THE DATA:

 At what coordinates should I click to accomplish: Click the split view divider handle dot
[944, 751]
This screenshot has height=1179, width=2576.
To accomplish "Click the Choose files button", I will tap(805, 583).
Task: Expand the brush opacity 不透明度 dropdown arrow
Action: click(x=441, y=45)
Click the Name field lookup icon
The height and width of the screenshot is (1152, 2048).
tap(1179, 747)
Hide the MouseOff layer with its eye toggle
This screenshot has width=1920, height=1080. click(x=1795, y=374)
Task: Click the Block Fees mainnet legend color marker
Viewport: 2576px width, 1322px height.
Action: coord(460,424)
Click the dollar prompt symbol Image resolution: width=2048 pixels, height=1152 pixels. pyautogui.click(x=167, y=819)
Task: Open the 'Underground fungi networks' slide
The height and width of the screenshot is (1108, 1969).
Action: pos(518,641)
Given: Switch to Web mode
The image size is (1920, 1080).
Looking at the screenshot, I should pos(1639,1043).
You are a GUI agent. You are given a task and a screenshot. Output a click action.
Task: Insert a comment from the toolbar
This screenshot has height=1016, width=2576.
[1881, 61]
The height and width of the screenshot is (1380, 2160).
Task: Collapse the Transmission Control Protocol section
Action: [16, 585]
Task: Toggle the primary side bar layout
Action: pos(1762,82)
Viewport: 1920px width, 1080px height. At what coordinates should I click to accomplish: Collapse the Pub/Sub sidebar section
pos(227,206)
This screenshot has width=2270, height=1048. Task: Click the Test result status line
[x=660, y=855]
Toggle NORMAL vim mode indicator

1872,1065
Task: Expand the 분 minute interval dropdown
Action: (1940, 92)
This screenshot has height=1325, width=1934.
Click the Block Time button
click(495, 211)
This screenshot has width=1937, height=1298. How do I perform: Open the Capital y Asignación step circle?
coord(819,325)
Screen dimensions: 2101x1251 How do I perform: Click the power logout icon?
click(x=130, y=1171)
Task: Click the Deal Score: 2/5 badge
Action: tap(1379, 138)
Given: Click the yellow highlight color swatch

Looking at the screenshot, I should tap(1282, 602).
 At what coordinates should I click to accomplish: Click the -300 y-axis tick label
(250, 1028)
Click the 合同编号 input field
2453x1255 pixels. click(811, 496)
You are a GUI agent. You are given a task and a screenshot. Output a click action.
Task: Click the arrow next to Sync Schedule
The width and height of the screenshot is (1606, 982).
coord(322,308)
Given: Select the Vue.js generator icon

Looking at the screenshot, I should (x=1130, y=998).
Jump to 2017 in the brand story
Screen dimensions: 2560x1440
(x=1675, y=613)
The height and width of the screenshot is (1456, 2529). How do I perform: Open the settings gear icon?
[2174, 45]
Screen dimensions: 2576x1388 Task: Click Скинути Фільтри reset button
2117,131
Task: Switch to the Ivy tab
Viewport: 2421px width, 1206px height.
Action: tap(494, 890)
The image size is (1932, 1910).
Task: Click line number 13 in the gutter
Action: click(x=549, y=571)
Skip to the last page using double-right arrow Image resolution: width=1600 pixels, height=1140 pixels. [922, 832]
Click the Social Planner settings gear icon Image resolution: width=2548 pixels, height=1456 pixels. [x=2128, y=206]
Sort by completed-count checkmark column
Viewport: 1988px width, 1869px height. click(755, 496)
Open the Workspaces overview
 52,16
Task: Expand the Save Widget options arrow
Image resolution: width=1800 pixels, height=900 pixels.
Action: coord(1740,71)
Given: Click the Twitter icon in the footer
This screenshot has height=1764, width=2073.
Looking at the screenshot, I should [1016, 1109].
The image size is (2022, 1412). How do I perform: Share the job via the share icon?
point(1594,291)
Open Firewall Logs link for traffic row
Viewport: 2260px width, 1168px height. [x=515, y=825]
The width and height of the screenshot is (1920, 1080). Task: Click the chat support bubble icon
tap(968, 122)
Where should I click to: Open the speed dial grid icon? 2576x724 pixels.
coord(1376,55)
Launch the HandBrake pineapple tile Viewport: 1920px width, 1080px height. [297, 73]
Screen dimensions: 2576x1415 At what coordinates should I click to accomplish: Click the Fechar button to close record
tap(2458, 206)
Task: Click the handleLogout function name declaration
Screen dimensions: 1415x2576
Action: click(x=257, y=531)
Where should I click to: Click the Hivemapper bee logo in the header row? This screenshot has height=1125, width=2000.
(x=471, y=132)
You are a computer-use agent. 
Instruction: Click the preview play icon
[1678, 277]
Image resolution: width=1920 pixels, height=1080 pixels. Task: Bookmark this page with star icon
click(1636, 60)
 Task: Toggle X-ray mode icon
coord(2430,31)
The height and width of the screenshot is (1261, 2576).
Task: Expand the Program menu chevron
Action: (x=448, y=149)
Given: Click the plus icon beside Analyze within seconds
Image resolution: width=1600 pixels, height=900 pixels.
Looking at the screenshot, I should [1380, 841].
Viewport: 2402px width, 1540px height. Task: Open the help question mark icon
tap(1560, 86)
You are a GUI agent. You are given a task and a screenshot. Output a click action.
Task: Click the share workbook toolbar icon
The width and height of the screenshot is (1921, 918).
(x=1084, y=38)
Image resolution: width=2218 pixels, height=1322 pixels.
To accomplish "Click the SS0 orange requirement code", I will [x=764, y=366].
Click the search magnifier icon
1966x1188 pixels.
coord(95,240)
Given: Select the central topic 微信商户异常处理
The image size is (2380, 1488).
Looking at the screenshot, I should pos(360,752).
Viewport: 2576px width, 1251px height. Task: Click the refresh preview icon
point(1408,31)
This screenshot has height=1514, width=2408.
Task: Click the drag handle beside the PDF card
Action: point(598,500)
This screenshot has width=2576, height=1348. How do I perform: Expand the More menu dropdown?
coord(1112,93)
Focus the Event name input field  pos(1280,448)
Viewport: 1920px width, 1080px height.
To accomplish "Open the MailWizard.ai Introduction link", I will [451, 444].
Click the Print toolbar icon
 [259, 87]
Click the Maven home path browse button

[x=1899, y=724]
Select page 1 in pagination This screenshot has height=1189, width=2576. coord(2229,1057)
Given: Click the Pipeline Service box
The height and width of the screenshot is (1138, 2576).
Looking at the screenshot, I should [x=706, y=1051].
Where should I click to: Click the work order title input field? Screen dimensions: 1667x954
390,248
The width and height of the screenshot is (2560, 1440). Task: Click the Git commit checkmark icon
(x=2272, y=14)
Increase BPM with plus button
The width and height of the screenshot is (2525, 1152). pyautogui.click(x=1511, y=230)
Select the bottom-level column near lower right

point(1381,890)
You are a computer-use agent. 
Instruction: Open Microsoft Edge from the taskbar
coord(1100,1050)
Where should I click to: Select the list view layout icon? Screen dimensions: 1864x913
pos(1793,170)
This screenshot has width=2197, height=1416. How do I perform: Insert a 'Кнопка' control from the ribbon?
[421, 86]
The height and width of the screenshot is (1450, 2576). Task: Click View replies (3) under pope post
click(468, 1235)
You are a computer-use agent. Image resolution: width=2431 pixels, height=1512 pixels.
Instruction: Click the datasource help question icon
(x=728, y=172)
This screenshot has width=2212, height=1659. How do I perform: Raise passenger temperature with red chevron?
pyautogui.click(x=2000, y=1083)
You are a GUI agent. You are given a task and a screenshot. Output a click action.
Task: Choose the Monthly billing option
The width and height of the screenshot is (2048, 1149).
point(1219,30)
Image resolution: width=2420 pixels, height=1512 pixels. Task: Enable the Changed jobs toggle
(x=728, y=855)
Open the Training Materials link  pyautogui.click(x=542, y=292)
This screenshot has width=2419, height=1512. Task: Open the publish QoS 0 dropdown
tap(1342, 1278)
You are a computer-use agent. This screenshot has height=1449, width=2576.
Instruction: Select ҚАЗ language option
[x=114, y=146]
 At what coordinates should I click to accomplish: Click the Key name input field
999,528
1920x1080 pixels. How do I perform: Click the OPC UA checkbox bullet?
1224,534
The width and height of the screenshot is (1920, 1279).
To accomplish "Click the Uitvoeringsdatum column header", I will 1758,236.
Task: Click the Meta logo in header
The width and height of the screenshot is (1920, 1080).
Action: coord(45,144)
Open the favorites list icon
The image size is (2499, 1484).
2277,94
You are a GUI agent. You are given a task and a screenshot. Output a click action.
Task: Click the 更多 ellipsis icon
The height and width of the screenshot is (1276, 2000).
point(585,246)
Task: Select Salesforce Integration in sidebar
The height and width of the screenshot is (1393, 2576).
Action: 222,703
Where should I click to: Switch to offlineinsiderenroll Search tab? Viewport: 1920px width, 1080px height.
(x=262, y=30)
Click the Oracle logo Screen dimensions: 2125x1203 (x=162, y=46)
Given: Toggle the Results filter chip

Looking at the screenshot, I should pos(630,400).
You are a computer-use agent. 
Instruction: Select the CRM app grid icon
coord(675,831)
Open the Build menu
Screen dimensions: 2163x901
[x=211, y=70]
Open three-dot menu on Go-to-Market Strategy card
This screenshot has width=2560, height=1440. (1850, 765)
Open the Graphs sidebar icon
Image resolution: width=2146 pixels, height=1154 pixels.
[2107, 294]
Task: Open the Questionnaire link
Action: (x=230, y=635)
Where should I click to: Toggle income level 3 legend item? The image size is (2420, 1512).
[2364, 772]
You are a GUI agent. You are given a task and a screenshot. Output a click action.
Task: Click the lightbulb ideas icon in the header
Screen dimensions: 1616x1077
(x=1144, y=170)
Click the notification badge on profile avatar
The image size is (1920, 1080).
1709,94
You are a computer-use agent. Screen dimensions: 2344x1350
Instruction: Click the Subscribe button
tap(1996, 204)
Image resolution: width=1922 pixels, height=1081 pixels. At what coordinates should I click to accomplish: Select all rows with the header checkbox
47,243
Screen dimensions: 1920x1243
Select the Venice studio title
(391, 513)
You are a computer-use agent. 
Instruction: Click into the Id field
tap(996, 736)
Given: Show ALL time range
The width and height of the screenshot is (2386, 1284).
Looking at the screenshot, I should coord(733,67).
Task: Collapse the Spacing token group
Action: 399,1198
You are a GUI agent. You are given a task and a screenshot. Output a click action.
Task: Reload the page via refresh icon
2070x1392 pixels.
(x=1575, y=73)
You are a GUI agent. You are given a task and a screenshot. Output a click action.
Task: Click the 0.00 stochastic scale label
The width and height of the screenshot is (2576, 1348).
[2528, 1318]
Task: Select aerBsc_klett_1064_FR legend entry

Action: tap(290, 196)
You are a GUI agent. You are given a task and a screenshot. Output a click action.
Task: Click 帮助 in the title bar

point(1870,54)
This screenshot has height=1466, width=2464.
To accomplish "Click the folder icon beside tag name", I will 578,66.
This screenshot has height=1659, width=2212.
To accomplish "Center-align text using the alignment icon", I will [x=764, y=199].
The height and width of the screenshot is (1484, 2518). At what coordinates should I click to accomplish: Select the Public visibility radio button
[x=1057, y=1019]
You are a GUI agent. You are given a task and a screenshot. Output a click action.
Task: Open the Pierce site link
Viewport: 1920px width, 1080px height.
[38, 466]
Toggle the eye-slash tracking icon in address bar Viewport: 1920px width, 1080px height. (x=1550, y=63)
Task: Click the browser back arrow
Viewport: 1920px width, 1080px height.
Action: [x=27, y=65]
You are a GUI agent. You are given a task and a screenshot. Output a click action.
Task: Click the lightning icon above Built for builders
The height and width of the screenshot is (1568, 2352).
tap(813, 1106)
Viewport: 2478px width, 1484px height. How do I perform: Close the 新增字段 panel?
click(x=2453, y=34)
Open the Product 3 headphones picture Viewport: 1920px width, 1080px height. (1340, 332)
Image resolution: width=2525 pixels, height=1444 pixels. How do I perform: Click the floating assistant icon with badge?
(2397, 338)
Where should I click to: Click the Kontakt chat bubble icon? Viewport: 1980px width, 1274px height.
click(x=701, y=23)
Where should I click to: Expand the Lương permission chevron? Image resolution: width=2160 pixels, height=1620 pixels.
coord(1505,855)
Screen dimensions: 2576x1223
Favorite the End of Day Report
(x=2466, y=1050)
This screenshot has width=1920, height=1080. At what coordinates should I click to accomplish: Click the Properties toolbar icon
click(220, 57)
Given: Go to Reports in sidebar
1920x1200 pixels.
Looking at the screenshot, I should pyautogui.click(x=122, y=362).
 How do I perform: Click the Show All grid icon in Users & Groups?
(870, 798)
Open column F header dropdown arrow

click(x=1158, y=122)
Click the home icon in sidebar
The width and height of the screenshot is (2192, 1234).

REQUIRED ACTION: In the entries above, find the line with "Task: Click 帮助 in the title bar" and the line with "Task: Open the Pierce site link", then set down exactly those two and every line between them, nothing else.

SOLUTION TO THE PROBLEM:
Task: Click 帮助 in the title bar

point(1870,54)
This screenshot has height=1466, width=2464.
To accomplish "Click the folder icon beside tag name", I will 578,66.
This screenshot has height=1659, width=2212.
To accomplish "Center-align text using the alignment icon", I will [x=764, y=199].
The height and width of the screenshot is (1484, 2518). At what coordinates should I click to accomplish: Select the Public visibility radio button
[x=1057, y=1019]
You are a GUI agent. You are given a task and a screenshot. Output a click action.
Task: Open the Pierce site link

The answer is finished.